Pictures excluded, please retype exactly the lines from the start of the data through the line that contains "Viewport: 738px width, 853px height.", both ends kept, and nothing beyond them.

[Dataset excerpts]
· · · · ·

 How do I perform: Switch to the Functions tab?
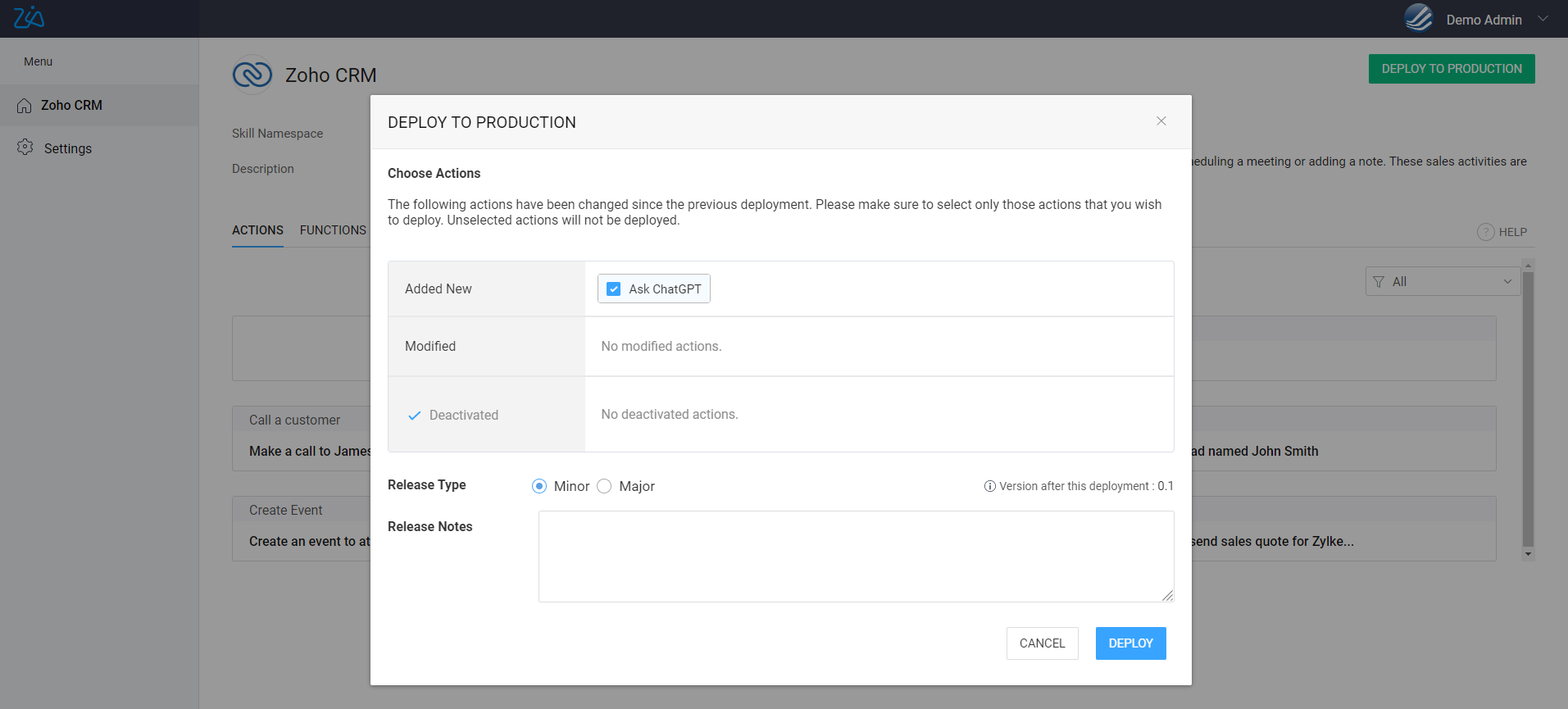click(x=333, y=230)
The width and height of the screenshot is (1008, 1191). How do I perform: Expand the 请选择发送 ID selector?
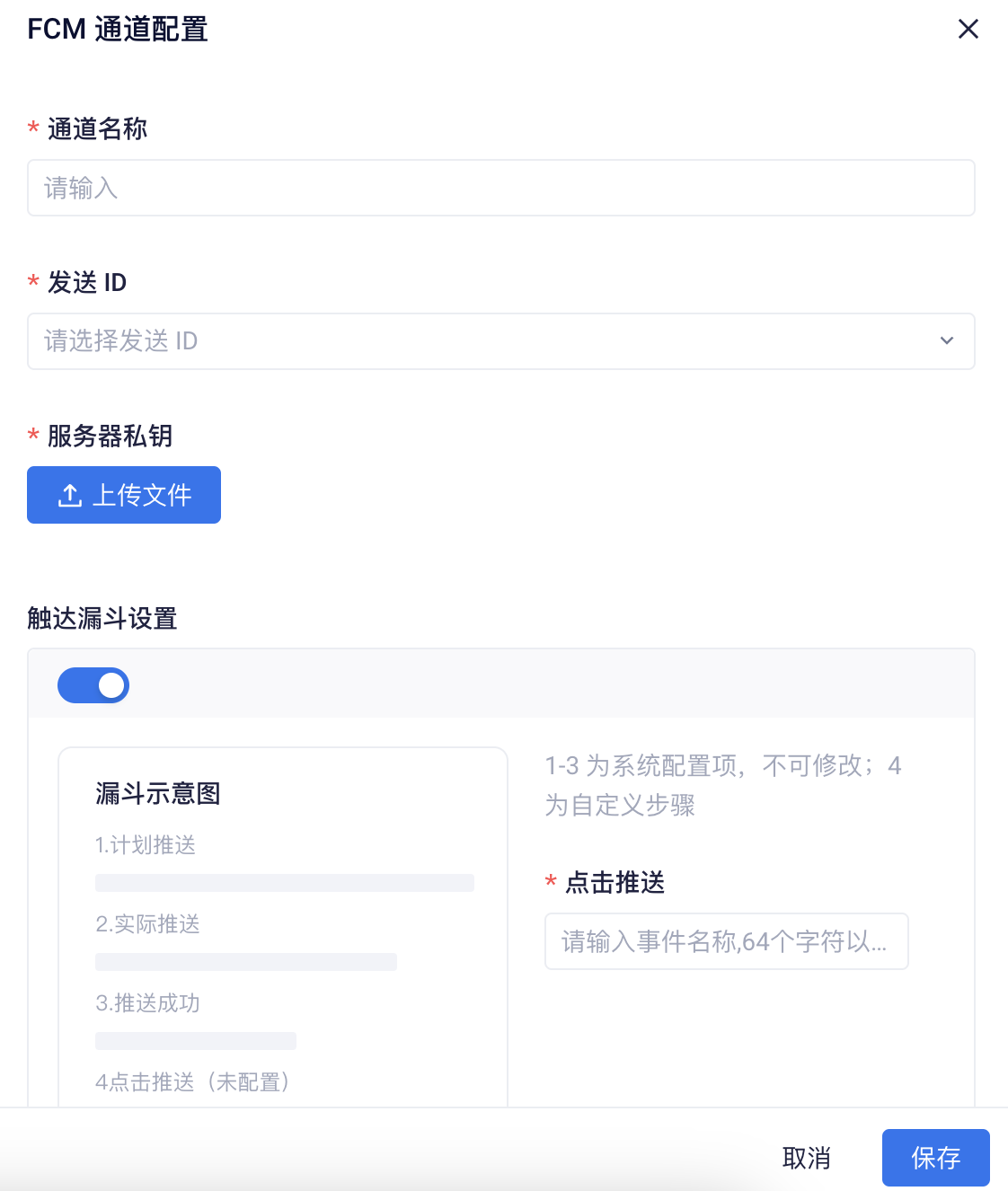pyautogui.click(x=500, y=341)
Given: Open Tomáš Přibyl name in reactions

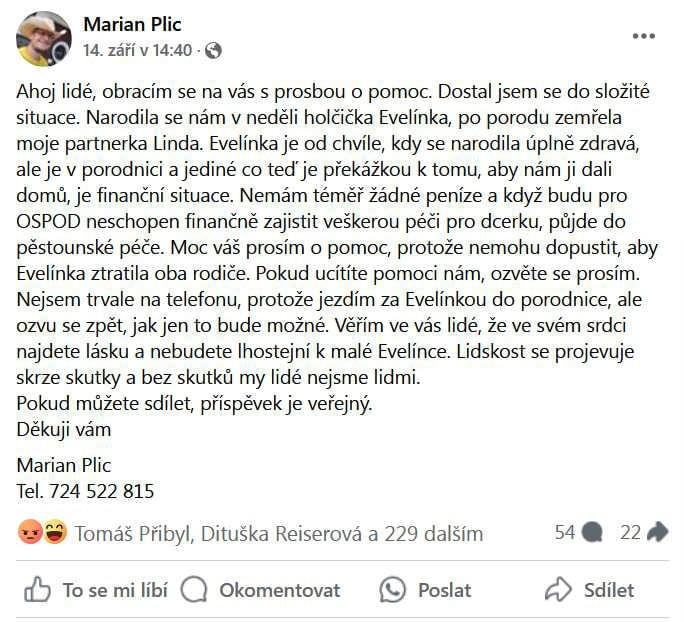Looking at the screenshot, I should pyautogui.click(x=135, y=533).
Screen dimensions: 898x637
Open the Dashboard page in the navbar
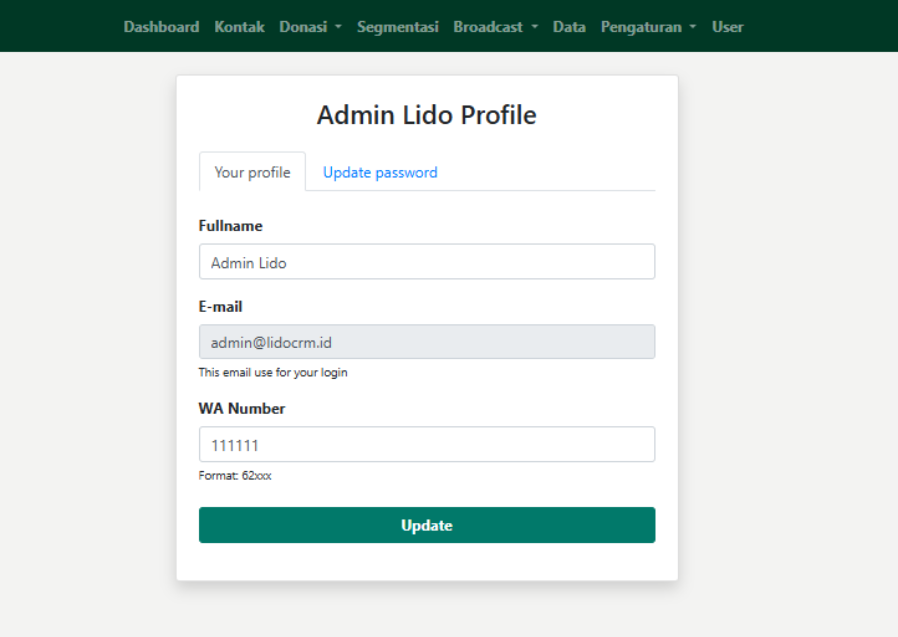pyautogui.click(x=161, y=27)
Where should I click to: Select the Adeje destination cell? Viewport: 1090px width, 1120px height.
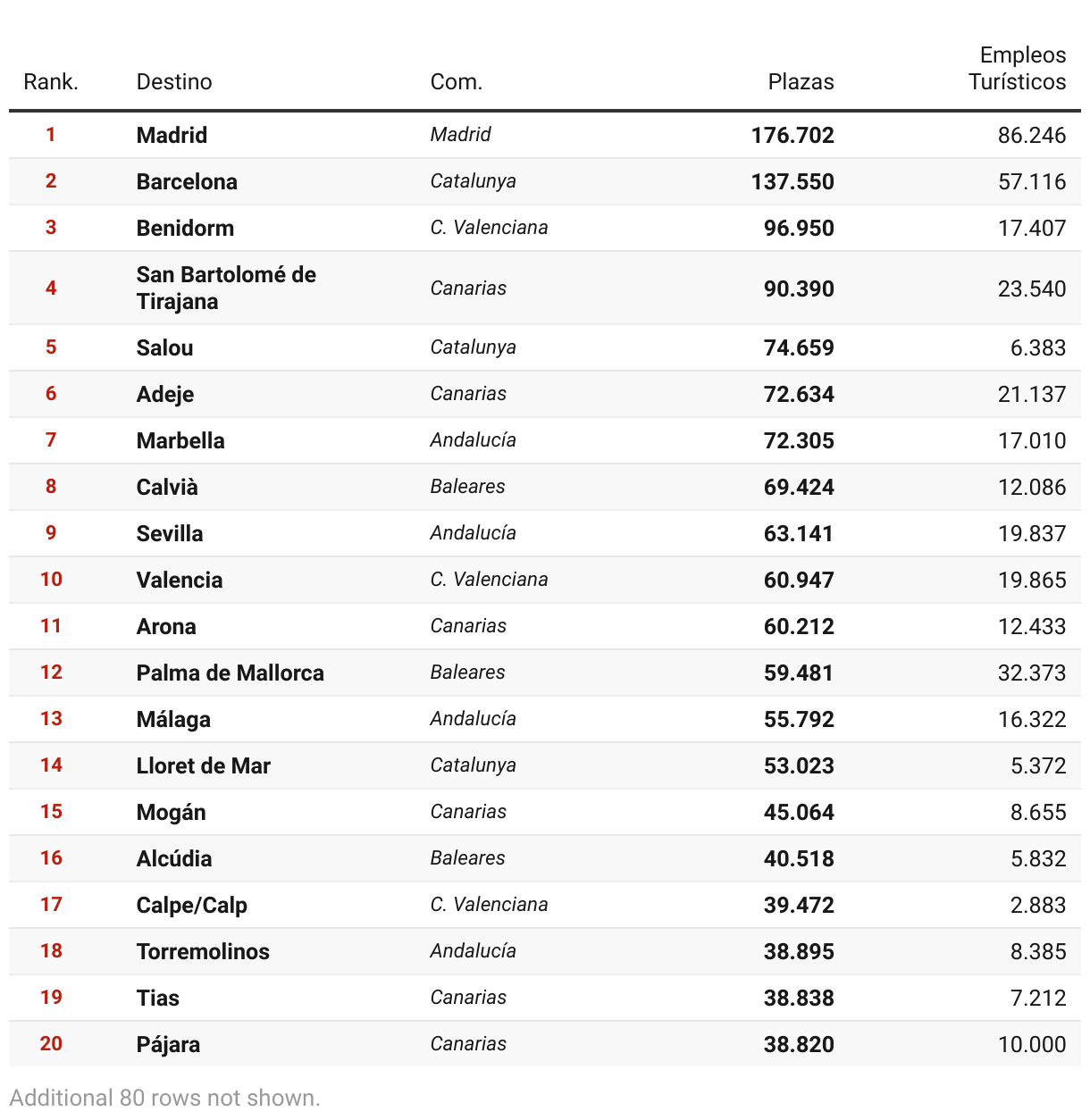point(165,394)
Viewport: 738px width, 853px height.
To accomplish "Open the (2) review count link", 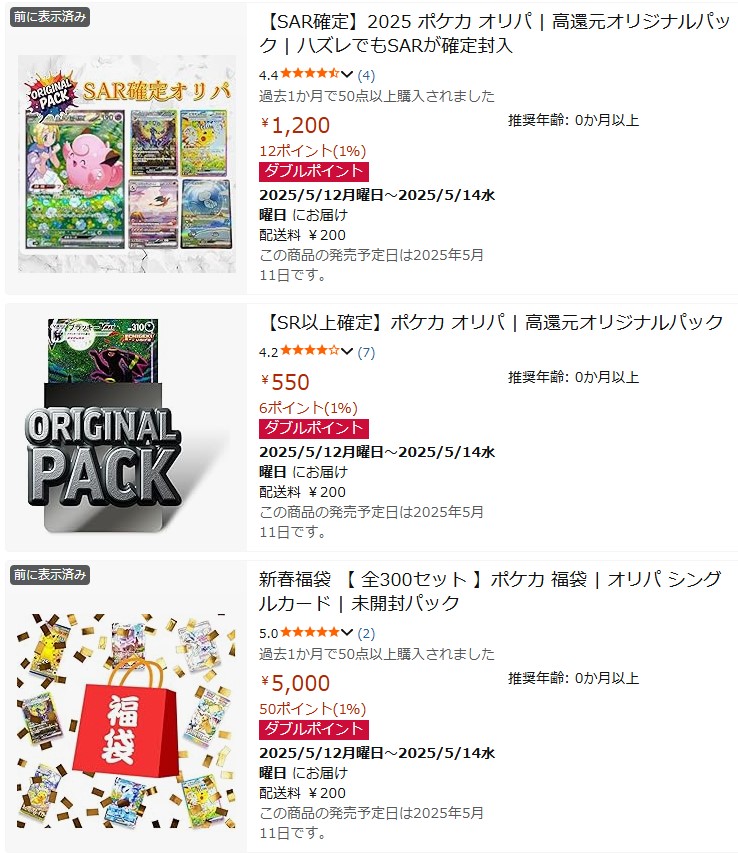I will (366, 633).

· · · · ·

* **Reply to the exercise**:
 How do I perform: Switch to the Functions tab?
click(x=333, y=230)
The width and height of the screenshot is (1008, 1191). How do I perform: Expand the 请选择发送 ID selector?
pyautogui.click(x=500, y=341)
Given: Open Tomáš Přibyl name in reactions

Looking at the screenshot, I should pyautogui.click(x=135, y=533).
Screen dimensions: 898x637
Open the Dashboard page in the navbar
pyautogui.click(x=161, y=27)
Where should I click to: Select the Adeje destination cell? Viewport: 1090px width, 1120px height.
point(165,394)
Viewport: 738px width, 853px height.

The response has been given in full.